ECON 595 | Data Science for Social Scientists
Course Description
This course aims at introducing data science to graduate students. Data science is an interdisciplinary field focused on extracting knowledge from typically large data sets. It encompasses preparing data for analysis, formulating data science problems, analyzing data, detecting patterns, summarizing the results, and visualizing the main findings. It may involve both quantitative and qualitative data depending on the data problem. At the graduate level, data science and computational social science should balance core computational skills, statistical modeling, and domain-specific applications. This course will cover key computational techniques, including statistical modeling and visualization, and explore novel applications in social sciences and heterodox economics, such as input-output analysis as networks and data-driven dynamical systems. Some topics in statistical modeling covered may overlap with ECON 529 - Research Methods I: Econometrics.
Previously known as the “boring and menial” discipline of statistics, this challenging and rewarding field has gained popularity under its flashy re-branding as data science in the 1990s, recently hailed as the “sexiest job of the 21st century” by the Harvard Business Review. Yet, data science is a double-edged sword: on one hand, it is a tool for power that can be employed for mass surveillance, policing, or military applications. On the other hand, data science can also be wielded against power by those who seek to expose injustice, challenge corporate monopolies, and advocate for transparency, equality, and social change.
This course is based on the R
language, to which it will provide students with an introduction to, covering fundamental data management and wrangling skills, in the first five weeks. While no prior programming knowledge is assumed, students with previous experience in R
or other languages will certainly find some aspects easier. However, beginners should not feel disadvantaged, as the course is designed to build programming skills from the ground up.
The course is designed as a hands-on, practice-oriented workshop, seeking the active engagement of students in the learning process. My presentations and teaching notes will be shared for your reference.
Course Objectives
- Develop proficiency in using
R
for data science applications, including data wrangling, visualization, and statistical modeling. - Understand how to implement data science research designs across a variety of settings.

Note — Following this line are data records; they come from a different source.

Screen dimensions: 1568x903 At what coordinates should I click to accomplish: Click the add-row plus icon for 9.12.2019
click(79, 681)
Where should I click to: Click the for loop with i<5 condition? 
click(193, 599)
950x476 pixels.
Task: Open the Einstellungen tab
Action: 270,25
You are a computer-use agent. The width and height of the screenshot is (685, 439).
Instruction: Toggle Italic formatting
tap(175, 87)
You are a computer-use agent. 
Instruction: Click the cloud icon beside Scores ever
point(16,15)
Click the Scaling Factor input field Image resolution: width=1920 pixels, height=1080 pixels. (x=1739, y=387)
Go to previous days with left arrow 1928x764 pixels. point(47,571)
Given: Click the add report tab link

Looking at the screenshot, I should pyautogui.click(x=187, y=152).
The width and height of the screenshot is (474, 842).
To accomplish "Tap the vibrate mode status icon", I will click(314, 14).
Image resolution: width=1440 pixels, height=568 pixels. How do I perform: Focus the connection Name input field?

- Acquire the skills to design and complete independent and collaborative data science projects.
- Critically engage with empirical research by assessing the strengths and limitations of statistical and computational methods.
- Learn to communicate analytical results clearly and appropriately in both written and oral formats.
- Gain exposure to modern computational tools, including machine learning, Quarto for reproducible research, and GitHub for version control.
Evaluation
- 35% Mid-Term Assignment: Students will complete a mid-term assignment at the end of the first 6 weeks. A data set of the student’s choice is to be loaded, cleaned, parsed, analyzed, and visualized.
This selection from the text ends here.